Nursing Considerations

  • Monitor vital signs and nutritional status.
  • Assess fluid intake and output. Watch for evidence of fluid overload.
  • Monitor neurologic status for seizures, paraesthesia, neuropathy, and confusion. Discontinue drug and notify prescriber if these occur.
  • Monitor CBC and platelet count. Discontinue drug and contact prescriber if WBC count falls below 4,000/mm3 or platelet count falls below 100,000/mm3.
  • Evaluate patient’s concurrent drug use to ensure that he isn’t receiving other drugs that could cause potentially fatal interactions.
  • Check for diarrhoea.
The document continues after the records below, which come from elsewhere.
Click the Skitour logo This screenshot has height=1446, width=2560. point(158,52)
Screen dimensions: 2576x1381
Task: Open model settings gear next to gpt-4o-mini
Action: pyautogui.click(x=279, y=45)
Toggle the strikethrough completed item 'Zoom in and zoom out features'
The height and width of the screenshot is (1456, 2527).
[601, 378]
Discontinue drug and contact prescriber if patient has frequent bowel movements or watery stools.
  • Monitor blood urea nitrogen level, liver and kidney function tests, and urinalysis.
  • Discontinue drug at first sign of hypersensitivity, stomatitis, diarrhoea, or bleeding.
Patient/ Family Teaching:
  • Instruct patient to avoid caffeine containing foods and beverages.
  • Tell patient to avoid foods and beverages containing tyramine (such as cheese, Chianti wine, tea, coffee, cola, and bananas).
  • Advise patient to avoid alcohol.
  • Tell female of childbearing age to discuss contraception with prescriber.

REFERENCES

  1. Robert Kizior, Keith Hodgson, Saunders Nursing Drug handbook,1st edition 2024, Elsevier Publications. ISBN-9780443116070
  2. McGraw Hill- Drug Handbook, Seventh Edition, 2013, McGraw Hill Education Publications,9780071799430.
  3. April Hazard, Cynthia Sanoski, Davi’s Drug Guide for Nurses -Sixteenth Edition 2019, FA Davis Company Publications,9780803669451.
  4. Jones and Bartlet, Pharmacology for Nurses, Second Edition, 2020, Jones and Bartlet Learning Publications, ISBN 9781284141986.